The 'Greenland ice sheet' (Sermersuaq) is a vast body of ice covering 1.71 million km2, roughly 80% of the surface of Greenland. It is the second largest ice body in the World, after the Antarctic Ice Sheet. The ice sheet is almost 2,400 kilometers long in a north-south direction, and its greatest width is 1,100 kilometers at a latitude of 77° N, near its northern margin. The mean altitude of the ice is 2,135 meters.[3]

The ice in the current ice sheet is as old as 110,000 years.[4] However, it is generally thought that the Greenland Ice Sheet formed in the late Pliocene or early Pleistocene by coalescence of ice caps and glaciers. It did not develop at all until the late Pliocene, but apparently developed very rapidly with the first continental glaciation.

The ice surface reaches its greatest altitude on two north-south elongated domes, or ridges. The southern dome reaches almost 3,000 metres at latitudes 63°–65° N; the northern dome reaches about 3,290 metres at about latitude 72° N. The crests of both domes are displaced east of the centre line of Greenland. The unconfined ice sheet does not reach the sea along a broad front anywhere in Greenland, so that no large ice shelves occur.

On the ice sheet, temperatures are generally substantially lower than elsewhere in Greenland.
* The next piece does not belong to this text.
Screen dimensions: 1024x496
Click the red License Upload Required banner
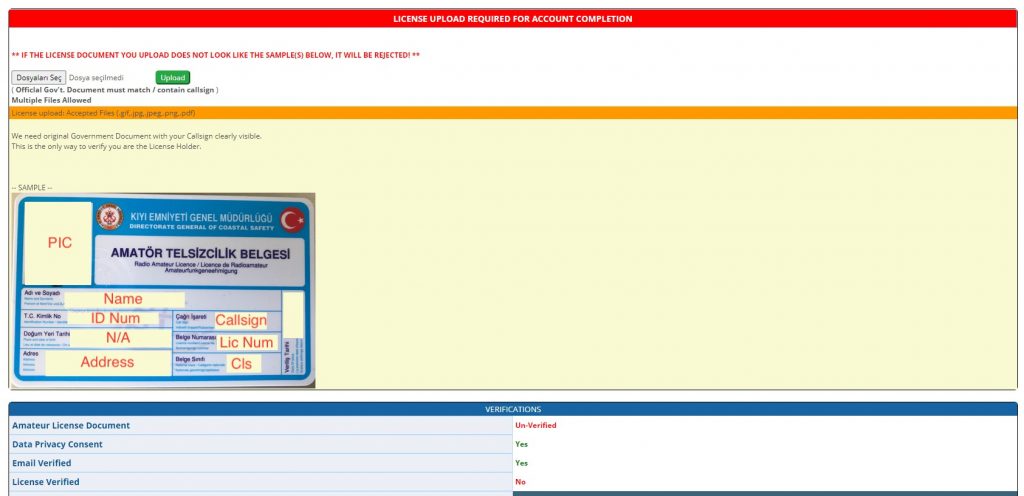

The lowest mean annual temperatures, about −31 °C (−24 °F), occur on the north-central part of the north dome, and temperatures at the crest of the south dome are about −20 °C (−4 °F).

During winter, the ice sheet takes on a strikingly clear blue/green color. During summer, the top layer of ice melts leaving pockets of air in the ice that makes it look white. Positioned in the Arctic, the Greenland ice sheet is especially vulnerable to global warming. Arctic climate is now rapidly warming.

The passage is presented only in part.